▶ **Exercise requirements**
Quote, with no changes, the lines that run from the top of the material to the line with "You are a computer-use agent. The", both included.

▶ **Records**
--- START ---

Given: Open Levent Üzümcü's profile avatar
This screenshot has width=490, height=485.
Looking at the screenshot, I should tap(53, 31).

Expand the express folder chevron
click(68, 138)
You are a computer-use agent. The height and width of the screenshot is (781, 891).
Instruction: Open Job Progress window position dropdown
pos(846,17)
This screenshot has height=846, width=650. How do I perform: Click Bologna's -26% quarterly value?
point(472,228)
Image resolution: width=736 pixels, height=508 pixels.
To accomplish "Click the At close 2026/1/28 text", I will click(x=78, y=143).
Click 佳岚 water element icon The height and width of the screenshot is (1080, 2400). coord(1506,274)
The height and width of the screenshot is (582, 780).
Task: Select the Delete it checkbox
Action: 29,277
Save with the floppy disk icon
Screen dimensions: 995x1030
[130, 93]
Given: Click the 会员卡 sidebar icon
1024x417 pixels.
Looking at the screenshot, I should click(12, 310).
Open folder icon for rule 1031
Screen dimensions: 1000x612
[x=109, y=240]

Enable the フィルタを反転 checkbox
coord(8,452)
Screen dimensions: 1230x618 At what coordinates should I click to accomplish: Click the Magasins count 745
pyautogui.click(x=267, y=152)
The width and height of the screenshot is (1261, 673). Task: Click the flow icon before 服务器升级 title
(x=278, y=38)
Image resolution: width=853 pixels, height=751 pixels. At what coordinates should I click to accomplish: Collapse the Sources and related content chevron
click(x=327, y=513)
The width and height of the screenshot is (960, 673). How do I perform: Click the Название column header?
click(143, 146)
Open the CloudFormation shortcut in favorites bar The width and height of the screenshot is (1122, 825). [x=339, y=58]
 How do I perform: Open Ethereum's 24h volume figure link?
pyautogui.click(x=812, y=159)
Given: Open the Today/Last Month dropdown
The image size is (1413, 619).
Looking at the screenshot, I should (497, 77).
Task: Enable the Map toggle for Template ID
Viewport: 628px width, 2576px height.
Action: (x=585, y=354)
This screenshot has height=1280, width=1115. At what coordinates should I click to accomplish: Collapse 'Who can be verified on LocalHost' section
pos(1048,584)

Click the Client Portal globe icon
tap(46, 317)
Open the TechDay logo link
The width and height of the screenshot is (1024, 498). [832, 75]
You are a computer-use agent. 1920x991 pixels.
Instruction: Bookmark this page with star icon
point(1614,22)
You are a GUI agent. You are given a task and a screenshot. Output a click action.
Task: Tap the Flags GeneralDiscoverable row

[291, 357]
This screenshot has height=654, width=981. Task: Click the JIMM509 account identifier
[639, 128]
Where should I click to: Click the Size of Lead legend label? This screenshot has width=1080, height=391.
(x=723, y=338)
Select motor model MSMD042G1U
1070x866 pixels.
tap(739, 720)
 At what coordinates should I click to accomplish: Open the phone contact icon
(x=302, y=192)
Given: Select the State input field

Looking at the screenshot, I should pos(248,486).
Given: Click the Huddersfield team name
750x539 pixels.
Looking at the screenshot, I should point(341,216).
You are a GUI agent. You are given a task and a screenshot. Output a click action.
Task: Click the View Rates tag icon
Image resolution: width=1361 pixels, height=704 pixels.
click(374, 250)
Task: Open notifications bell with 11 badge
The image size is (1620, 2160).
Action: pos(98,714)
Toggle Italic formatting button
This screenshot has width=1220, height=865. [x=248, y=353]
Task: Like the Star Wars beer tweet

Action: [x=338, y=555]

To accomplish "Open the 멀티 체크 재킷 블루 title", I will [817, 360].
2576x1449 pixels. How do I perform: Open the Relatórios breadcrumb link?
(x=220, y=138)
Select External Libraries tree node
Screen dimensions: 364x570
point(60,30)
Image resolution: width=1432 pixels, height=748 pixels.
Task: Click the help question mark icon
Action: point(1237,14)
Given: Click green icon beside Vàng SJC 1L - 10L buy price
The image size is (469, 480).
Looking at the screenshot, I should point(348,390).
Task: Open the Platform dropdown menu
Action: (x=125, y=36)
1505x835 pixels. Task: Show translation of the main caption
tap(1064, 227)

--- END ---

▶ **Worked solution**
Given: Open Levent Üzümcü's profile avatar
This screenshot has width=490, height=485.
Looking at the screenshot, I should tap(53, 31).

Expand the express folder chevron
click(68, 138)
You are a computer-use agent. The height and width of the screenshot is (781, 891).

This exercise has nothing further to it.